2010年10月13日水曜日

COP10

CBDCOP101018日から日本で開催される。

正確にはConvention on Biological Diversity /Conference of the Parties(生物多様性条約第10回締約国会議)の略で、さまざまな生き物とその生息環境の保全や、生物資源の利用方法などについて議論される。この条約は、(1)生物多様性の保全、(2)生物資源の持続可能な利用、(3)遺伝資源の利用から生じる利益の公正かつ衡平な分配を目的としている。

生物多様性とは、三つの要素からなり、第一の「種の多様性」は、地球上にはたくさんの種の生き物がすんでおり、互いに関係しあって生態系をつくっている。第二は、「遺伝子の多様性」で、遺伝子の多様性が、病気などによる弱い固体の死滅を一部にとどめ、その種の絶滅を守っている。第三は、「生態系の多様性」で、地球にはさまざまな環境に適応したさまざまな生き物がすみ、独特の生態系をつくっている。

我々人類は、このような生物多様性の環境の中で生きている。人類は、生物多様性により、直接的にも間接的にも多くの恩恵を受けていることを理解しなければならない。しかし、生物多様性の保全は、簡単ではなく、既に開発を果たした先進国による規制推進と、規制によって思うような開発が行えなくなることを危惧する途上国の対立がある。
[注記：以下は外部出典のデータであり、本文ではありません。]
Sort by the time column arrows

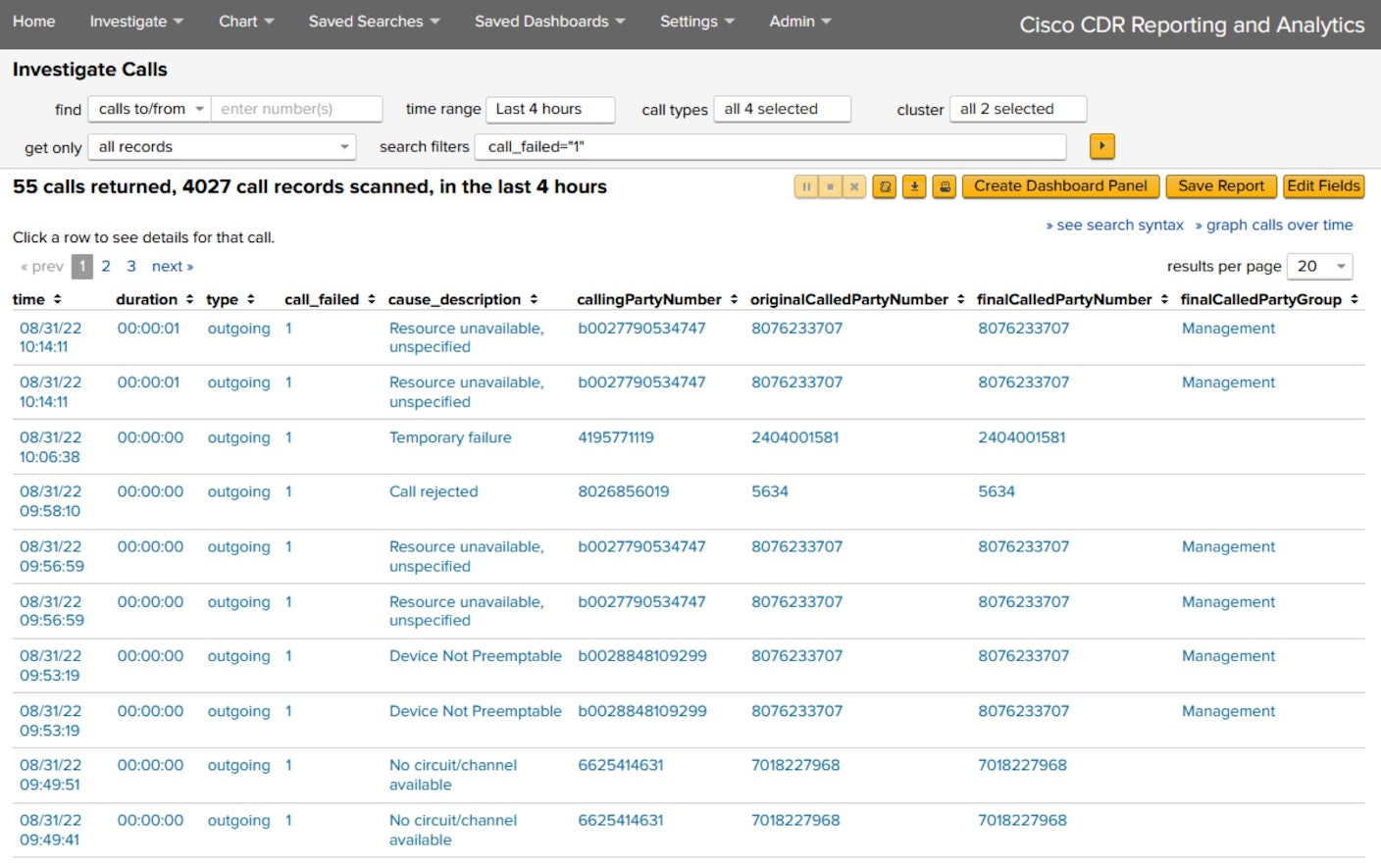[x=57, y=299]
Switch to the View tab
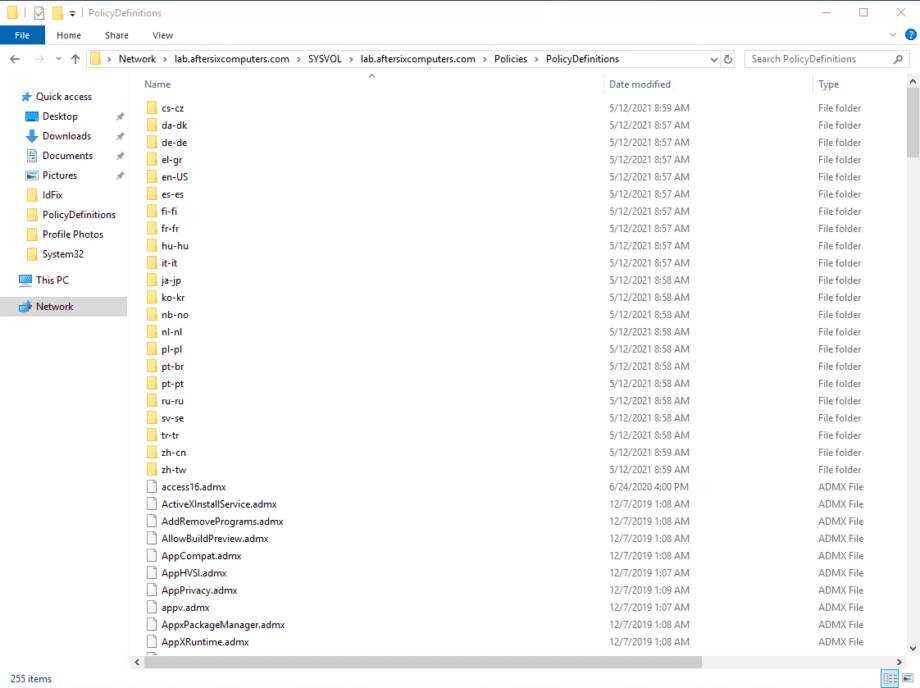Image resolution: width=920 pixels, height=688 pixels. [x=162, y=33]
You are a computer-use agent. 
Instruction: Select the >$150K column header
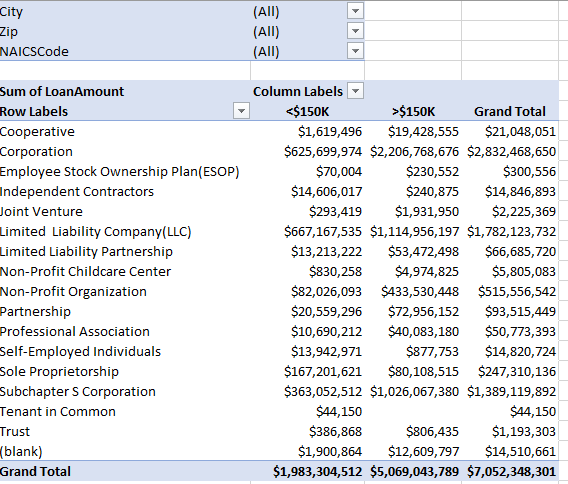[413, 112]
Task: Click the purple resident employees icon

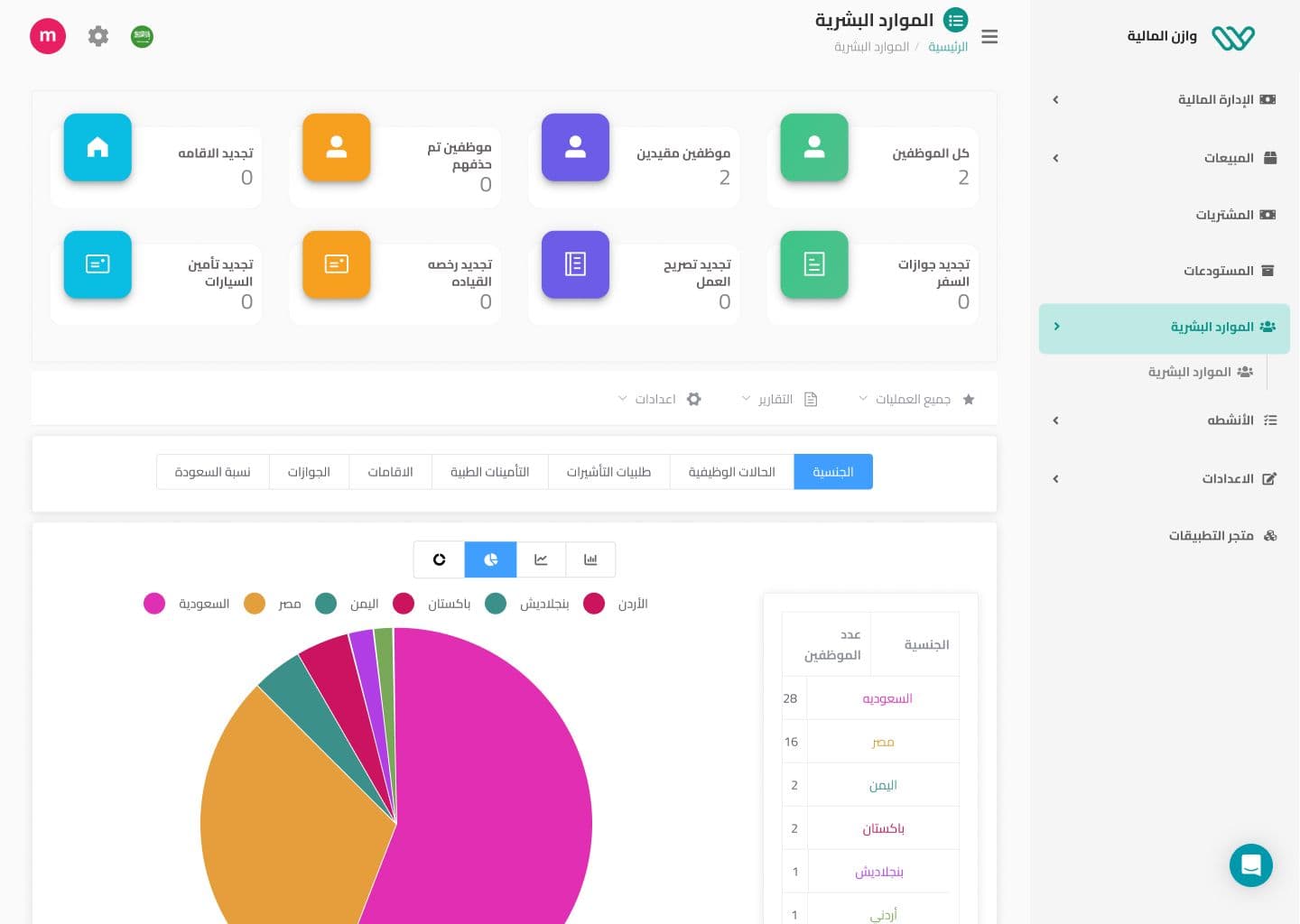Action: (575, 147)

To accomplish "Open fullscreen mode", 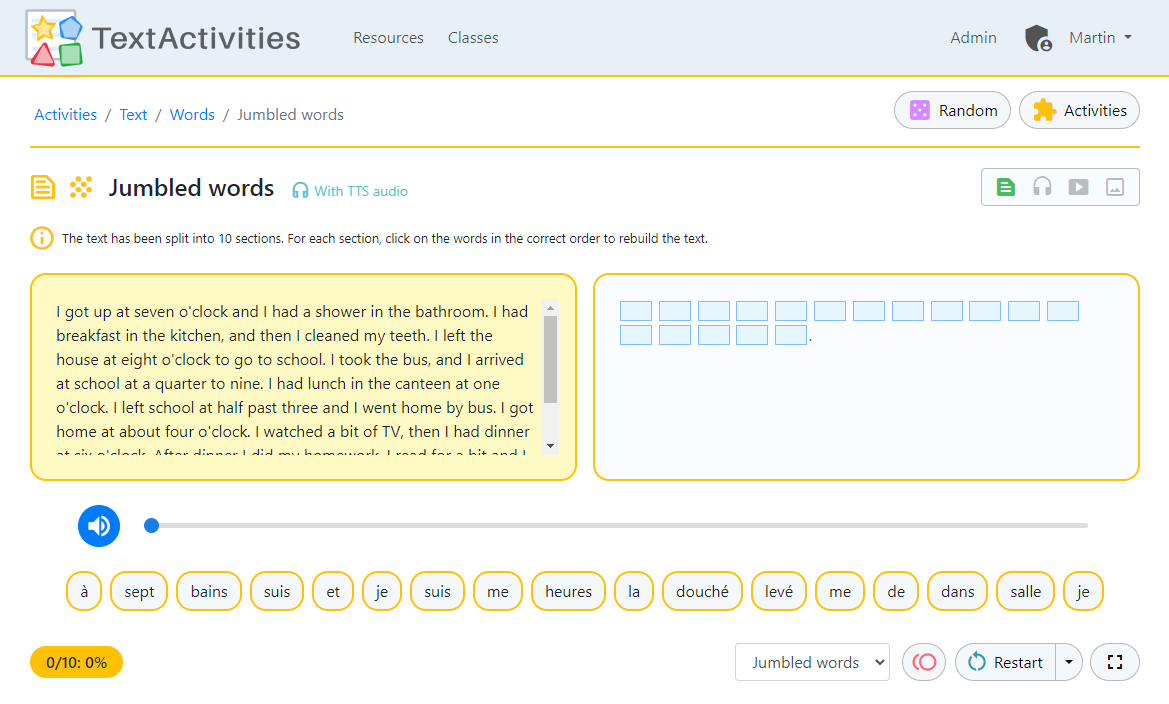I will [1114, 662].
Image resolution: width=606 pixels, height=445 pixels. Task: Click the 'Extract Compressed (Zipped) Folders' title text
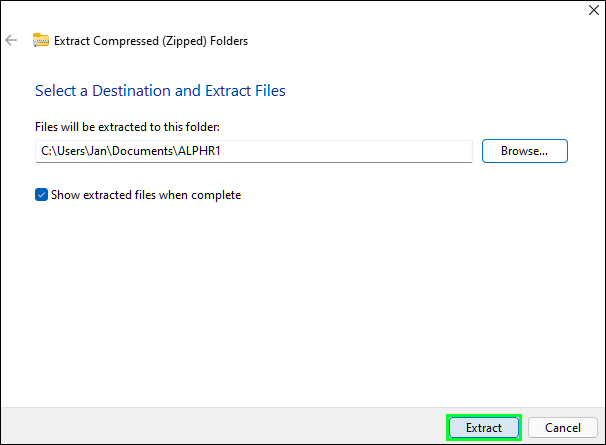point(151,41)
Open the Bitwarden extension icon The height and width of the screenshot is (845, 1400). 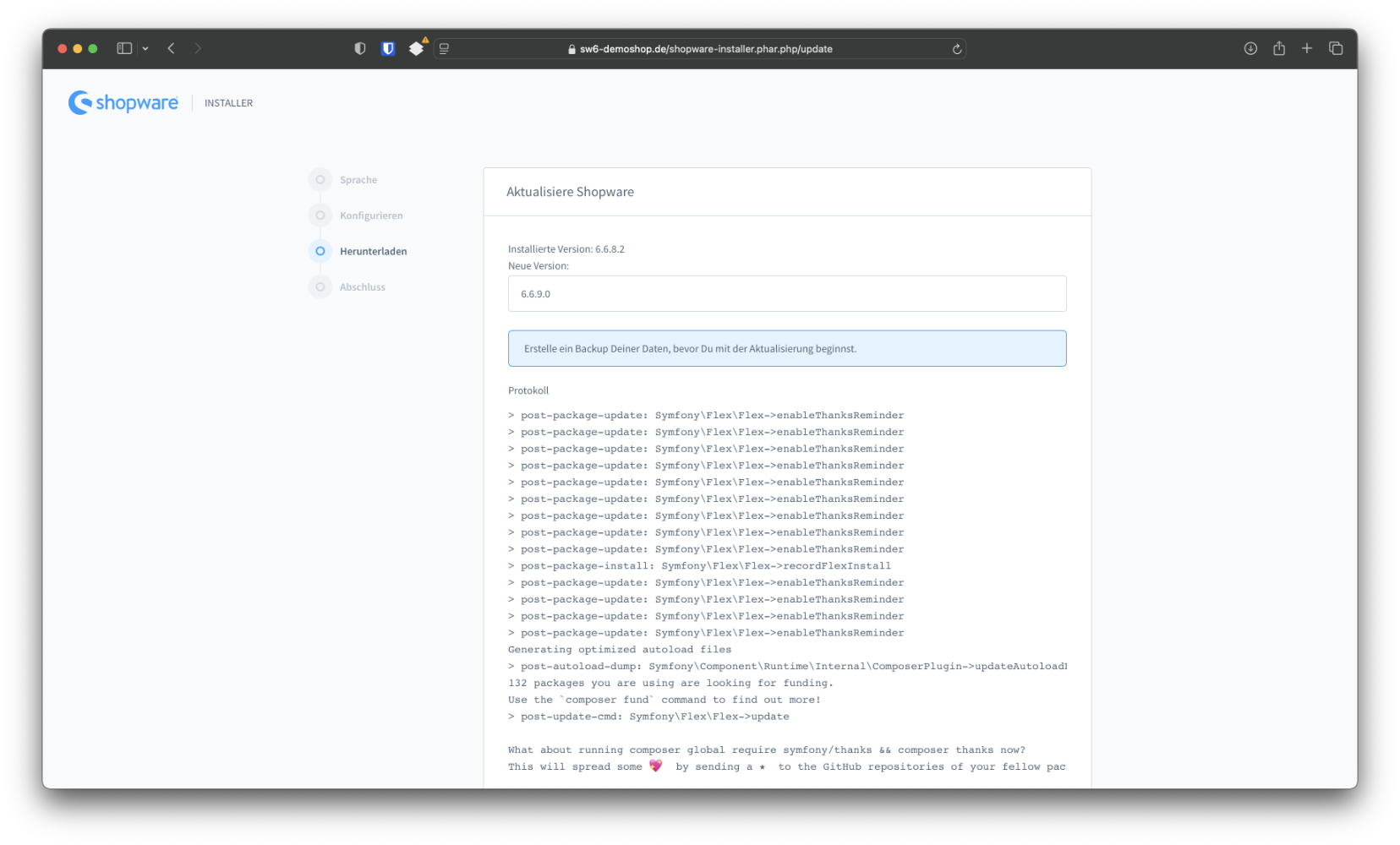coord(388,49)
また、先進国の会社による途上国の遺伝子資源による利益の独占など、途上国からの不満が噴出している。

生物多様性の保全は、経済活動にも影響を及ぼし、先進国による途上国への経済援助と人材育成、教育支援、利益の分配が鍵を握るであろう。

デフレスパイラルから抜け出せず不況に苦しむ日本が、議長国としてどのような結論を導き出すか、注目する国際会議になりそうだ。